DEMOCRATIC SPACE
Letter to the Editor
October 25, 2004
Resist GMA’s
Policy of Plunder
in Favor of Mining TNCs!
Toronto Ventures Incorporated (TVI)
Resource Development – a paragon of everything that is wrong with the
government’s mining revitalization program – is not the only one that is
now commencing a massive and mad campaign to disembowel the earth and
drive our people to the fringes. With the government’s frantic search for
“new wealth” and transnational investors to save it from its fiscal
crisis, so too is the Arroyo government engaged in this mad and
anti-people campaign. Upon the government’s signal, the people in Siocon,
especially the indigenous Subanons, led by Timuay (elder) Jose Anoy, are
now being driven away from their land and ancestral domain.
After inauspiciously signing the
government’s Mineral Action Plan (MAP) last September, President Arroyo
signaled what is now becoming a frenzied rush to mine all of Philippine
mineral resources. Government justifies this as a means to resuscitate a
moribund industry, but MAP is clearly not about lifting this industry or
what is left of it.
All MAP projects, attuned with the Mining
Act of 1995, are solely and exclusively for the profits of transnational
mining corporations or mining TNCs. It is PLUNDER by no other name that
the Supreme Court earlier rightly sought to curtail, but which President
Arroyo and House Speaker Jose de Venecia are now treasonously praying the
high court will reconsider.
The plunder, however, has not just
continued, but by the government’s designs, is intensifying.
Barely has newly appointed Department of
Environment and Natural Resources (DENR) secretary Michael Defensor warmed
his seat, and already, the latter has approved two new mining projects.
The DENR’s one-stop-shops for mineral applications processing are now busy
churning out mining permits for large-scale projects mainly for mining
TNCs.

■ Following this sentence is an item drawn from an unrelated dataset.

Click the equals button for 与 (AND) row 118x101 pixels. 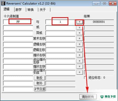[x=79, y=22]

Even the Supreme Court ruling on the unconstitutionality of
Financial or Technical Assistance Agreements (FTAA) does not stand in the
way of the Mines and GeoSciences Bureau’s goal to increase from 2 to 39
FTAAs on or before 2010.
The government has earlier given the
thumbs up signal to the full blast operation of the Australian Lafayette
Mining Corporation in the fragile small island ecosystem of Rapu-Rapu in
the Bicol region. Meanwhile, President Arroyo reversed the cancellation of
the permit of Crew Minerals, a Canadian company, in the watershed island
region of Mindoro Oriental. The long-awaited rehabilitation of the
massively destroyed island of Marinduque because of the excesses and
abuses of Marcopper-Placer Dome, also a Canadian owned mining TNC, may
even be overtaken by government plans to reopen large-scale mining in that
blighted province, Marinduque’s sick and dying people amidst a poisoned
and still unrehabilitated environment notwithstanding.

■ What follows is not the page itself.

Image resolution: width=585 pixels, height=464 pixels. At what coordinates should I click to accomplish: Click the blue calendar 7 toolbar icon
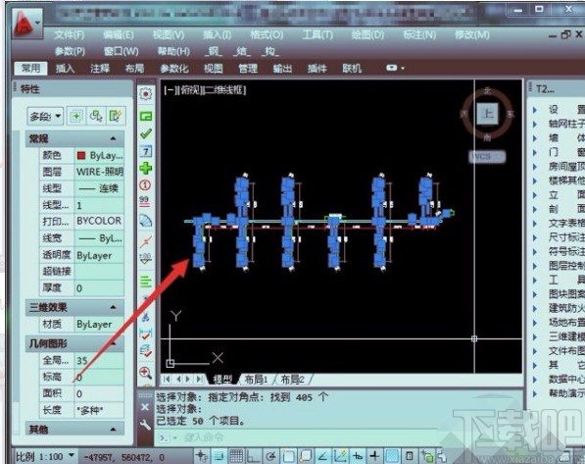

Many more large-to-medium-scale mining
projects are in the government’s drawing board, not the least are the Mt.
Diwalwal and Mt. de Oro gold finds, where the government itself decided to
dirty its hands by parrying small-scale miners in an obvious gesture to
prepare such finds for large-scale TNC profit-making.

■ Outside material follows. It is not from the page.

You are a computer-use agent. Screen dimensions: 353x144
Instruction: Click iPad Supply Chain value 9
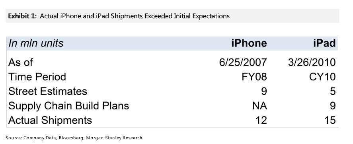[x=333, y=106]
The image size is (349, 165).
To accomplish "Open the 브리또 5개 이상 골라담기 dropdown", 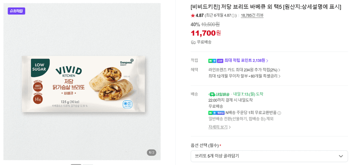I will click(269, 156).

On the other hand, even as the government
parrots about a new era of responsible mining dedicated to sustainable
development and environmental protection, a number of existing TNC
projects, like those in Palawan and Samar, are by themselves intrinsically
unsustainable and environmentally unsound by reason of their location and
ecological makeup as protected high-biodiversity areas. Yet that is not
within the purview of the MAP which even expresses concern for “rapidly
expanding” protected areas, allegedly restricting opportunities for
minerals development.
TVI, according to the government, is now
being followed with keen interest by foreign investors. Developments on
this front will allegedly determine future mining investments. But this is
one investment that the Philippines can very well do without. We can
mention three reasons:
TVI is an exemplar as an abusive
capitalist free-rider. It does not bring in new and substantial
investment, but is using borrowed resources from even local sources which
it will use to exploit and gain profits from local natural resources. This
is plunder, plain and simple.
It is not true that TVI is bringing about
order in the host community, sustainability and protection to the
environment that has been slowly degrading because of small-scale and
illegal mining practices. On the contrary, TVI has brought all the chaos,
violence and ecological destruction that threaten to rip apart what
remains of an environment previously ruined by foreign logging
concessions, even as TVI likewise operates illegally for lack of local
consent and public acceptability.
TVI does not and will not engage in
downstream industry development. All its operations will be hinged on
extracting full profits from all the minerals it will extract from Mt.
Canatuan and directly shipped to
Canada, as is the practice of all mining TNCs in the Philippines.
The Kalikasan-People’s Network Environment
(K-PNE) supports the call of the Subanon people and the various sectors in
Siocon for the withdrawal of TVI’s permit and the immediate cessation of
its activities in Zamboanga del Norte.
But even as we do, we are well aware that
such a call can only prosper under a dispensation that will do away with
the anti-people MAP and the anti-sovereign Mining Act. That clearly will
not be under the anti-people and pro-mining TNC Arroyo regime.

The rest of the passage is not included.